I think zero-fuss funerals might well be on the same trajectory. Both David Bowie and the novelist Anita Brookner, who died this week, went for “direct cremation”, where the body is sent straight to the cremator from hospital or home, with no attendance or ceremony. Ashes are scattered by the undertakers or returned to the family. Apparently this send-off is chosen by about 2,000 people a year in England and Wales – but now that such high-profile figures have brought attention to it, I suspect that figure will increase rapidly.

There is a lot to be said for this minimalist option, not least cost; direct cremation costs £1,000, even the simplest funeral and cremation is upward of £3,000. Crucially, it also cancels at a stroke what my mother would call the “mawkish” nature of many funerals, particularly in church.

Hatching, matching and dispatching: the church does it with flowers, music and gusto – but mostly the first two. Who could turn their noses up at a christening, with all the business of the water, confused godparents and (if you are lucky) a properly furious baby in a comedy gown? Church weddings have now become so preposterous, what with walk-on parts by live doves, butterflies and crazy outfits, that they are more entertaining than a panto. But funerals? I’ve been to several, and they are always a harrowing duty. We don’t know what to do about death, so we go for the default option whose style was invented, as so many of our ceremonies, by the Victorians.
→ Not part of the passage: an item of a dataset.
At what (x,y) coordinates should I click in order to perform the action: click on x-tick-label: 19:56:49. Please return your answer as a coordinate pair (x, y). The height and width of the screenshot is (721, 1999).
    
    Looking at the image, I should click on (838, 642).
There is firstly the challenge of negotiating a giant picture of the departed, looking happy and beautiful, usually positioned as you walk into the church to the tune of a sad organ. That sets everyone off. Then there is a eulogy, sometimes (but not always) delivered by a person who has never known the ceremony’s subject. Finally, the congregation must endure that grim parody of the entrance of the bride: the coffin being carried the other way down the aisle.

Many funerals I have attended are not a celebration of a life. That comes later, at the send-off. They are simply an expression of grief and, particularly in this irreligious age, of finality. Seeing a coffin being lowered into the ground or disappearing behind curtains is a dramatic touch many people would be grateful not to have to go through, as their last physical connection with their loved one.
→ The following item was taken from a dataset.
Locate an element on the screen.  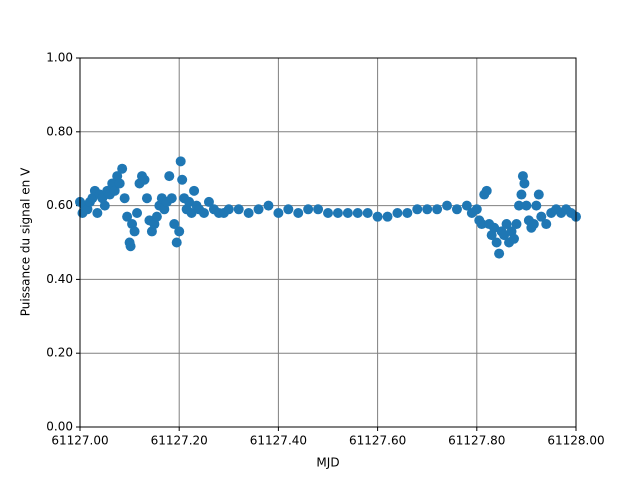
x-tick-label: 61128.00 is located at coordinates (576, 441).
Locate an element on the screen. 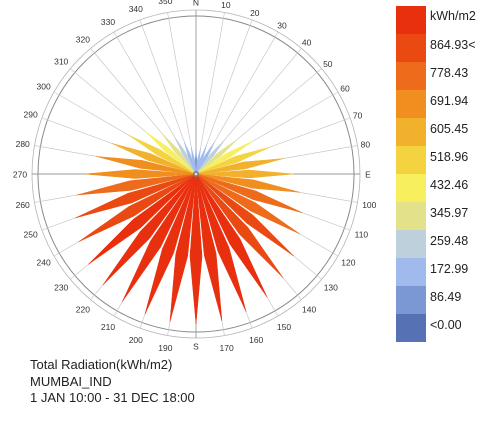  direction-label-20: 20 is located at coordinates (255, 13).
I honestly suspect that Princes William and Harry might have taken years recovering from the profound trauma of having to walk, in view of the entire world, for four miles through central London behind their mother’s flower-strewn coffin, during perhaps the most emotionally charged and constitutionally threatening event the capital has experienced since the beheading of Charles I. Harry was 12 years old.
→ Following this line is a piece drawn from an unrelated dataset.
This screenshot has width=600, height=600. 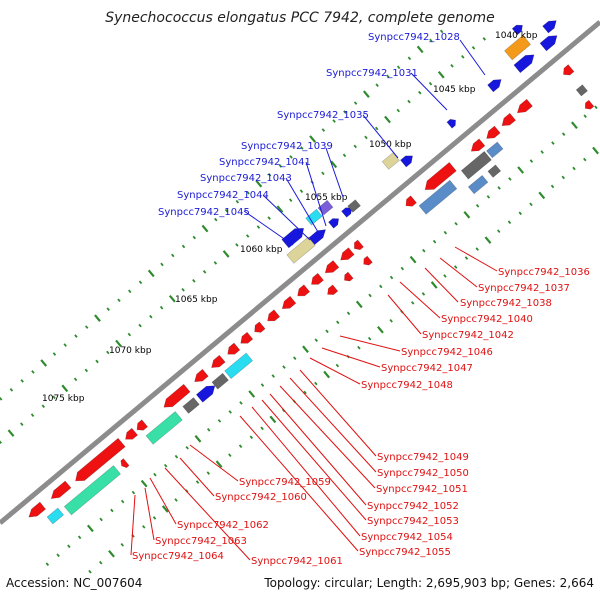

For the religious, there is obviously a reason to conduct a funeral as a rite of passage and that ought to be respected. However, if you believe that, in the words of the motorbike speedster Guy Martin, “When you dead, you dead”, then surely there is no point in making your loved ones endure an event which is not about heaven, but the theatrical deposition of a body.

The author of the Good Funeral Guide, Charles Cowling, has remarked that more of us nowadays want to “separate the disposal of a corpse from the memorial event”, and indeed many funerals are followed by events in which film, music, readings and speeches mark a person’s life. Why not cut out the first bit and focus on the second?

I do not intend to criticise people who have arranged funerals for others, or who are in the process of arranging their own. We have all imagined our own funerals. However, maybe the template could shift. Perhaps the example of Bowie and Brookner – or indeed John Lennon, an early adopter of the minimalist send-off – can help us replace the notion of the funeral as an obligatory and frightening ordeal and replace it with a moment in which death is marked by celebration, recognition and love.